Re: Attention, Power, Visualizations and Reality

Minh Nguyen Van,
Paris, France
(Once again, a series of questions, I'll answer each one at a time.)
Master Ralston,
1. From "The Principles of Effortless Power": on p. 11: "Performing any functional activity while
concentrating on [the center region] automatically increases the power, skill, and effectiveness of that
activity." On p. 13: "We must concentrate on our feet and the feeling in the feet...".
Question: How to do both at the same time? (it's even worse on p. 23: "One's attention must lie in
the center, the foot, and the earth"!)

PR: Minh,
There are many things we need to bring into our practice and development. In this case, the earth, feet,
and center are all related. Often we need to concentrate on becoming more aware of one area for a while in order to develop it, but this will always need to be connected with the other areas to which it is related. The center directs the whole body's movement but the ground is the source of the power to move the center, and this is accessed through the feet. Even if we concentrate for a time on one specific area or another, they are interconnected and so we need to understand not only one part but the whole. Beyond this, from time to time concentration on one thing or another can be more or less appropriate depending on what's needed or true.

 2. Are the 2 visualizations, "ball and chain" and "water drop," to be chosen according to our feeling preference or are they to be both used?

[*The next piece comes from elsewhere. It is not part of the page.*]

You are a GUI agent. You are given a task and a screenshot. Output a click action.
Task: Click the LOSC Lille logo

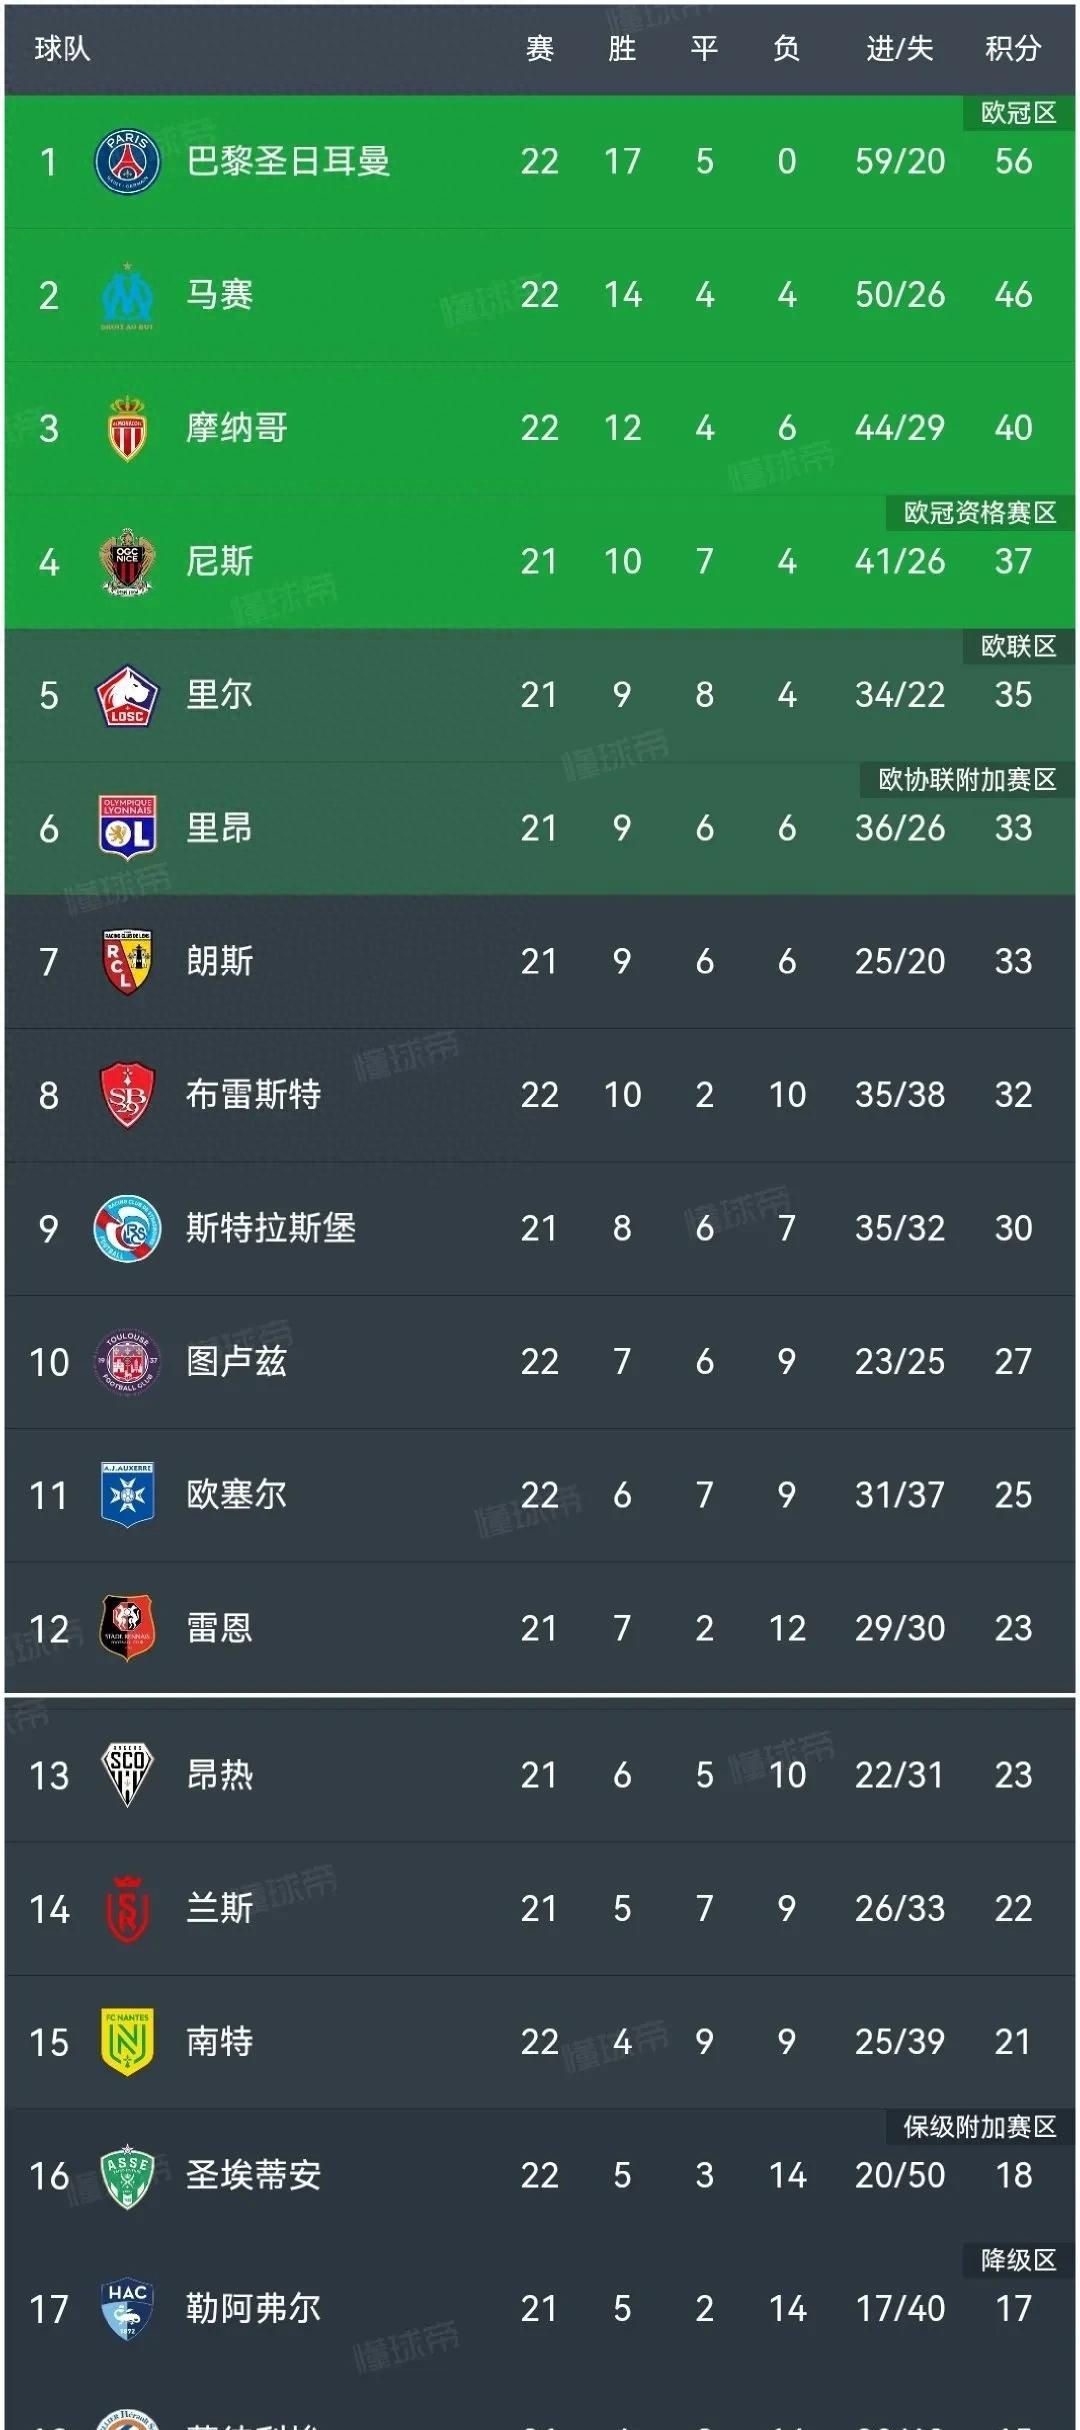tap(127, 695)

PR: The purpose of such training is to become grounded, or to create an experience that can give us a sense of being grounded. Either visualization can be used, they each provide slightly different qualities. The goal is to feel these qualities as if they are real and present and so find a clear sense of ground. Once strong grounding is mastered, visualizations are not necessary, but for years they are very useful and should not be bypassed.

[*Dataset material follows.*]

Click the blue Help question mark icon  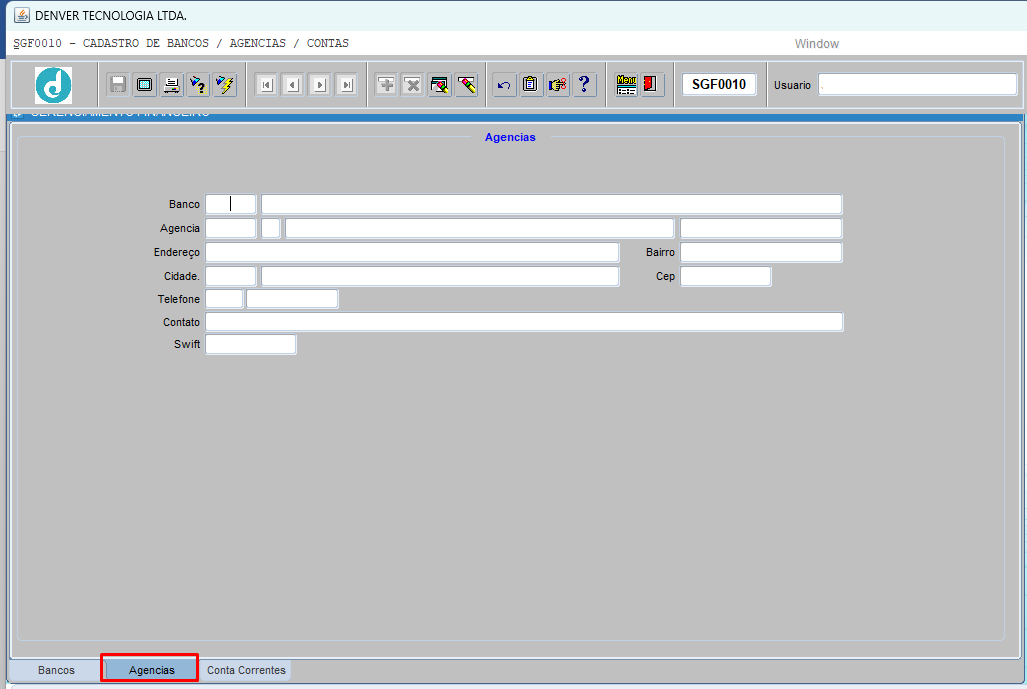pyautogui.click(x=585, y=85)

3. So, you said there is a minimum muscular strength used. I intended to ask you this question:
"How to get rid of the unconscious habit of using strength since we constantly use it in daily life?"

PR: Practice. Habits are built up over time, so getting rid of them usually follows the same procedure. Try not using so much strength in daily life. Find every opportunity to train relaxation and intrinsic strength in the most common activities (opening a door or lifting a coffee cup) and your development will be more certain and deeper.

 4. Your visualizations make me ask questions. I've learned visualizations before but considered
them as a method of training, of helping to create new brain "cabling" or "auto-conditioning". But if you use them also, I wonder if this fact means:
a. you also use them as a method of training, of "auto-conditioning"; or
b. they are a way to make us conscious of a kind of reality we usually don't perceive, this reality being pre-existent; or
c. they create a new reality that did not exist before.
Which hypothesis is right? I tend to believe in the 2nd one because you said "things were there."
So it seems that you want us to be conscious of other realities and then live with them...

PR: One thing to watch out for is drawing a few conclusions and then assuming the answer lies within them. While it might be true that such visualizations draw our attention to some aspect of reality that we otherwise might miss, it is also true that we make up the visualizations and so they are not in themselves something "there." In answer to your question though, I might say all three are correct. We use some feeling-visual composed of familiar qualities placed in a new setting so as to train our feeling-attention to develop in a way it would not otherwise develop.